The number of mappers for the teragen and terasort jobs should be set to the maximum number of disks in the cluster. This will likely be less than the total number of YARN vcores available, so it is advisable to temporarily lower the vcores available per YARN worker node to the number of disk spindles to ensure an even distribution of the workload. An additional vcore will be needed for the YARN ApplicationMaster.

The terasort job should also be run with the HDFS replication factor set to 1 as well as with the default replication factor. The terasort job hardcodes a DFS replication factor of 1, but it can be overridden or set explicitly by specifying the mapreduce.terasort.output.replication parameter as shown below.

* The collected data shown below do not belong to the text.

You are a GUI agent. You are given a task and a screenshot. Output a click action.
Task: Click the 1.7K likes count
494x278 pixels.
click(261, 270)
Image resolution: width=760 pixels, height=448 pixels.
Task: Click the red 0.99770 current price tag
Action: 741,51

Teragen and Terasort Command Examples

Teragen Command to Generate 1 TB of Data With HDFS Replication Set to 1
EXAMPLES_PATH=/opt/cloudera/parcels/CDH/lib/hadoop-mapreduce

yarn jar ${EXAMPLES_PATH}/hadoop-mapreduce-examples.jar \
  teragen -Ddfs.replication=1 -Dmapreduce.job.maps=360 \
  10000000000 TS_input1

The above command generates 1 TB of data with an HDFS replication factor of 1, using 360 mappers. This command would be appropriate for a cluster with 360 disks.

Teragen Command to Generate 1 TB of Data With HDFS Default Replication
EXAMPLES_PATH=/opt/cloudera/parcels/CDH/lib/hadoop-mapreduce

yarn jar ${EXAMPLES_PATH}/hadoop-mapreduce-examples.jar \
  teragen -Dmapreduce.job.maps=360 \
  10000000000 TS_input2

The above command generates 1 TB of data with the default HDFS replication factor (usually 3), using 360 mappers. This command would be appropriate for a cluster with 360 disks.

Terasort Command to Sort Data With HDFS Replication Set to 1
EXAMPLES_PATH=/opt/cloudera/parcels/CDH/lib/hadoop-mapreduce

yarn jar ${EXAMPLES_PATH}/hadoop-mapreduce-examples.jar \
  terasort -Dmapreduce.terasort.output.replication=1 \
  -Dmapreduce.job.maps=360 \
  TS_input1 TS_output1

The above command sorts the data generated by terasort using 360 mappers and writes the sorted output to HDFS with a replication factor of 1. This would be appropriate for a cluster with 360 disks.

Terasort Command to Sort Data With HDFS Replication Set to 3
EXAMPLES_PATH=/opt/cloudera/parcels/CDH/lib/hadoop-mapreduce

yarn jar ${EXAMPLES_PATH}/hadoop-mapreduce-examples.jar \
  terasort -Dmapreduce.job.maps=360 \
  -Dmapreduce.terasort.output.replication=3 \
  TS_input2 TS_output2

The above command sorts the data generated by terasort using 360 mappers and writes the sorted output to HDFS with a replication factor of 3 (a typical default). This would be appropriate for a cluster with 360 disks.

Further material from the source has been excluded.